Q: We need a web video/multimedia – similar to examples on your website. We need either a male/female voice over (possibly) and going through a multimedia presentation?
We’re after costs and information at this stage
Business Development Manager
A: What makes this question so interesting is the complexity of the services offered. Complex propositions are theoretically more difficult to sell.
In this example, to develop software from a programming idea or basic core code into a saleable software product takes a myriad of skills from software prototyping to market research, business strategy & planning, to raising venture capital, to threading through the legal maze of new product development, and finally supporting users who are in effect early adopters.
There are many outstanding companies like this who sell complex hard-to-describe services that can’t be said in a single simple sentence. Which makes these companies harder to market.
To deliver a consistent and quickly understandable sales message we need to look at the web, multimedia and video, and how they can work together.
We’re going to look at flash animation, KISS presentations and testimonial video.
Central to web success (which means generating web leads, and providing sales support) is a home page where your proposition is clear to the viewer at a glance.
We get you from A to B, and we use these steps C, D, E, F, G, H, I, J, K, L and M to get you there
Notice there are lots of steps. This is a complex product where every step is important for the potential buyer to form a complete picture.
While this approach works well as text, it could be made more effective by using a flash animation to engagingly spell out what the proposition entails.
Flash doesn’t just tell your story in a clear succinct way, it uses a uniquely audiovisual approach to ensure viewers quickly grasp the complex proposition on offer. It does this using voiceover, graphics and animation, which also looks impressive and well as useful. Potential customers will see that you’re a go-ahead forward-looking company – perhaps the sort of person they’d like to engage to help develop their software product.

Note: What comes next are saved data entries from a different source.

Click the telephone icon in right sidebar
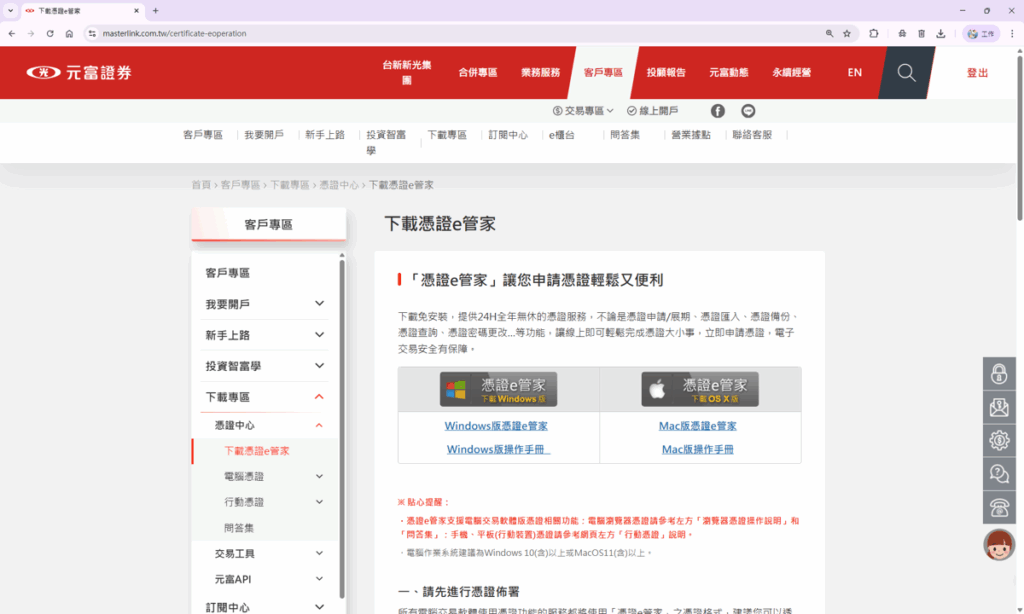pyautogui.click(x=999, y=506)
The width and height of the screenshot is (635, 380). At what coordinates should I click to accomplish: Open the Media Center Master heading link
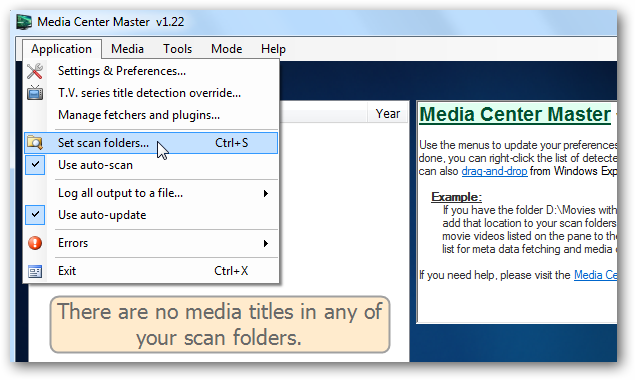(515, 114)
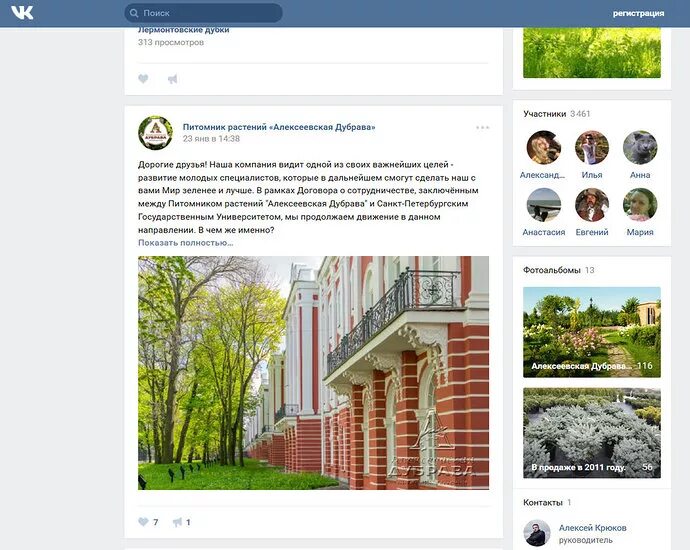690x550 pixels.
Task: Open the Контакты section header
Action: click(x=543, y=502)
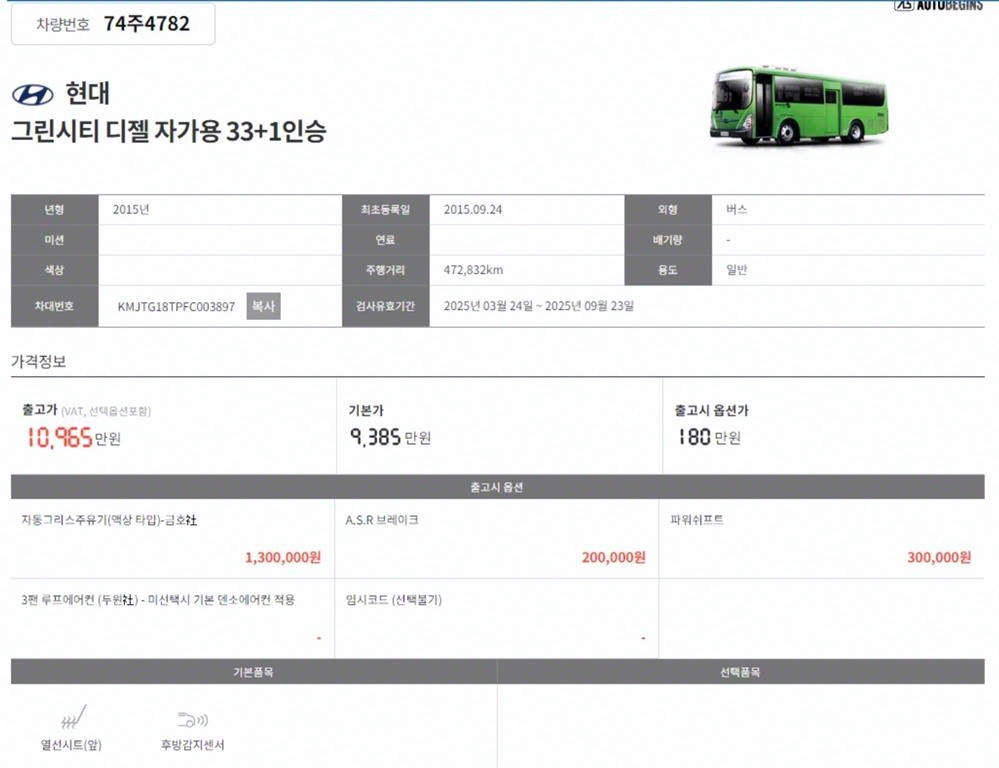Image resolution: width=999 pixels, height=768 pixels.
Task: Select the 선택품목 tab header
Action: (740, 672)
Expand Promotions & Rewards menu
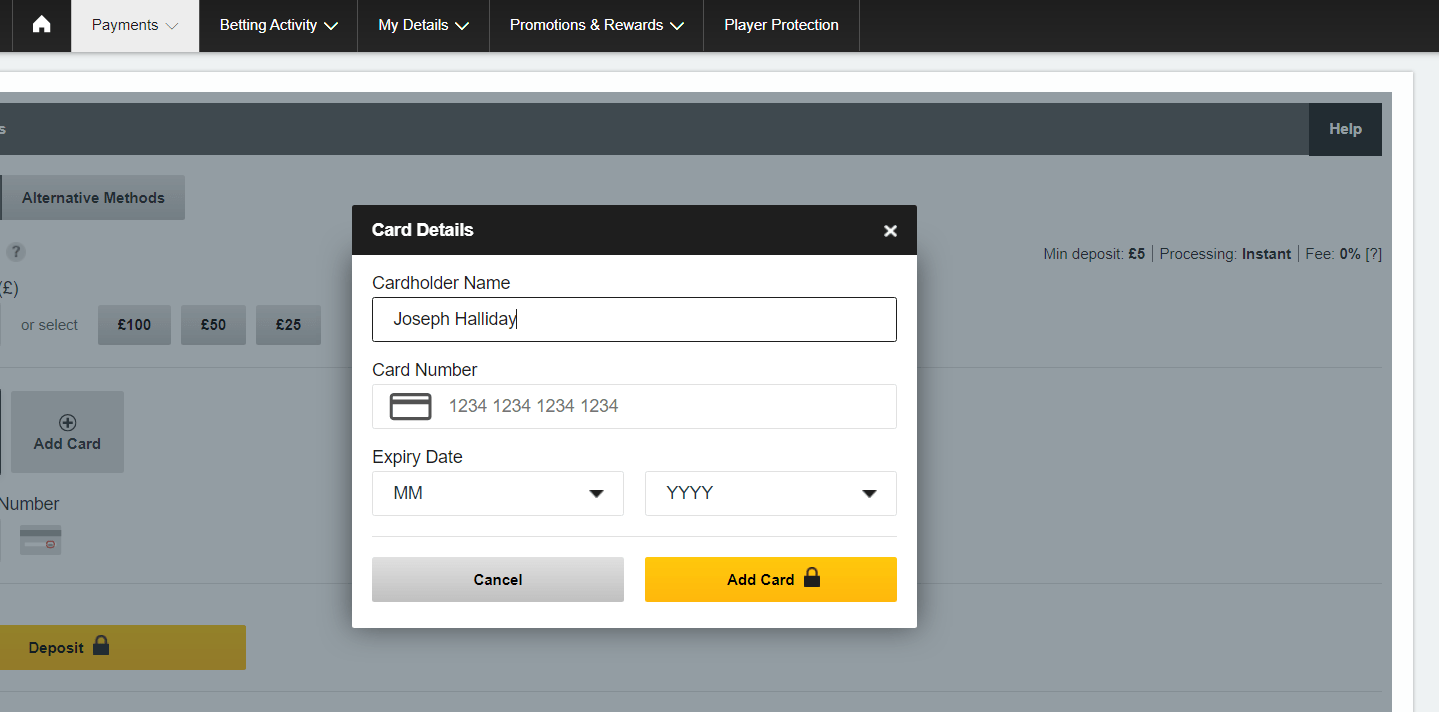Viewport: 1439px width, 712px height. (596, 25)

Compared with the number of people who purchase a Mars Bar every day, qualified sales leads for complex products and services are relatively thin on the ground. So it’s essential that every major sales presentation is delivered absolutely to the best of your ability, and is precisely tailored to the needs of the potential buyer, in this case a software developer or software development team.
Brevity is the key to this type of presentation, which can too easily get bogged down in detail over small but essential points.

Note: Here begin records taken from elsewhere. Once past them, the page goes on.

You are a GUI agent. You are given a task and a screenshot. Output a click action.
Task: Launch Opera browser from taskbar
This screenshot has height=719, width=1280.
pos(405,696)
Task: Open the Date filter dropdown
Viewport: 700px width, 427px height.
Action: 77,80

The presentation has to quickly cover all the many steps in the complex product or services in such a way that the buyer feels comfortable with each step – sufficiently comfortable not to feel the need to ask a wearing battery of questions. We want questions. Yes. But not too many. Only those essentials, and these should preferably be about how and when we go ahead, and not what and why.
Multimedia presentation examples exemplifying this principle can be found here
I’ve personally met MDs of complex product & services companies, and often they’re the types who’re all too ready to get bogged down into details. Full of enthusiasm, they feel a full education is a key part of their service. Well, it isn’t.
The customer needs to know just enough to answer the particular questions they have, and that’s it.
So the rule is, however you present, whether using the latest animation and multimedia or just a basic powerpoint – KISS.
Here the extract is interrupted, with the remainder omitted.